- [Extrait choisi]:
++++++++++++++++++++
A noter le ridicule du film "Quarantaine" remake de [REC] proposé par John Erick et Drew Dowdle qui vient d'être réalisé tout juste un an aprés la sortie en salle de l'original... Chapeau bas!!!

mercredi 24 septembre 2008

Paris, Texas (Wim Wenders, 1984)

La fin justifie t-elle la moyenne ?


Il est vrai que Paris, Texas est esthétiquement irréprochable tant les plans sont magnifiques. Malheureusement, le temps semble se figer lorsqu’on regarde un film aussi vide de vie ! Les scènes sont terriblement longilignes et les personnages mortellement ennuyeux. Il est des films qui savent insuffler au spectateur ce sentiment de mal-vivre sans pour autant l’anesthésier, mais ce n’est pas le cas de Paris, Texas.
L’histoire aurait put être culte si Wim Wenders avait trouvé une solution pour concilier la torpeur de la quête du personnage central - qui comporte beaucoup trop de zone d’ombres, même après la révélation finale –, avec l’intérêt nécessaire à captiver l’attention du spectateur.
Néanmoins, une grosse poigné de minutes est exquise. La scène des retrouvailles et des révélations entre Tarvis et Jane restera inoubliable, élégante et poignante. Cet homme qui casse le silence qui pèse depuis le début pour une tirade offre alors un passage merveilleux ! La fin quant à elle s’harmonise parfaitement avec le fil conducteur du film. N’en demeure pas moins qu’un assoupissement - justifié - aurait pu m’empêcher d’apprécier ce passage !
++++++++++++++++++++
- [Données sources]:
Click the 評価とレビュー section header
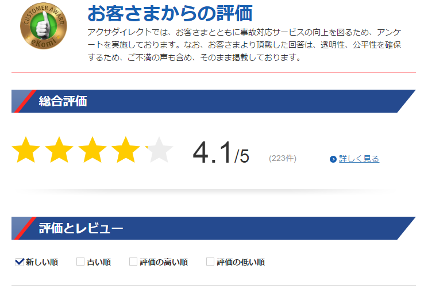424x292 pixels. point(214,228)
++++++++++++++++++++
- [Consignes]:
1) Reproduisez fidèlement le passage de l'extrait sur Paris, Texas qui commence par « Paris, Texas (Wim » et se poursuit jusqu'à « de Paris, Texas. ».
2) Relevez tous les titres de films cités dans l'extrait sur Paris, Texas.
3) Poursuivez l'extrait sur Paris, Texas à la suite de sa dernière phrase.

- [Résultats par tâche]:
1)
Paris, Texas (Wim Wenders, 1984)

La fin justifie t-elle la moyenne ?


Il est vrai que Paris, Texas est esthétiquement irréprochable tant les plans sont magnifiques. Malheureusement, le temps semble se figer lorsqu’on regarde un film aussi vide de vie ! Les scènes sont terriblement longilignes et les personnages mortellement ennuyeux. Il est des films qui savent insuffler au spectateur ce sentiment de mal-vivre sans pour autant l’anesthésier, mais ce n’est pas le cas de Paris, Texas.

2)
- Quarantaine
- [REC]
- Paris, Texas

3)
Je peux comprendre toute les bonnes critiques, seulement ce film ne peut pas s’apprécier sur l’instant mais au contraire après fermeture des rideaux et extinction des feux ! Dommage…

lundi 22 septembre 2008

Le temps des gitans (Kusturica - 1988)

Un jour le cinéma demanda à la musique de l’épouser, et de leur union naquirent une multitude d’œuvres parmi lesquelles se distinguaient celles d’Emir Kusturica. Dans le temps des gitans, les musiques tziganes transcendent tant les émotions véhiculées que les situations burlesques. Cette bande son lance une sorte d'enchantement au spectateur qui se laisse alors porter tout au long du film par l’entrelacement de rythmes et de mélodies.

Le temps des gitans est, dans un premier temps, un joli hommage au peuple tzigane. Cependant, et malgré la légèreté dont le film fait preuve, le sujet évoqué - prostitution et trafic d’enfant - est grave. La scène exhibant le viol d’une prostituée amènera alors le spectateur et le personnage central du film à prendre brutalement conscience de l’horreur de ce monde mafieux. Poétique, dramatique et drôle, Kusturica sait aussi bien jongler avec les sentiments qu’avec l’enchainement des images et des musiques !

Un seul petit reproche à apporter, la non constance du protagoniste incarné par Davor Dujmovic - Perhan - auquel il est difficile de s’identifier.

mercredi 17 septembre 2008

L'utopie selon Miyazaki


Déchirantes par leur cruauté, envoutantes par leur ambiance tant féérique que romantique et souvent très amusantes les œuvres de Miyazaki transportent le spectateur dans un univers inspiré du folklore nippon. Visionner un de ses films, c’est avant tout s’offrir un grand moment de divertissement. Pourtant n’y aurait-il pas un autre projet travestis derrière toutes ces histoires ?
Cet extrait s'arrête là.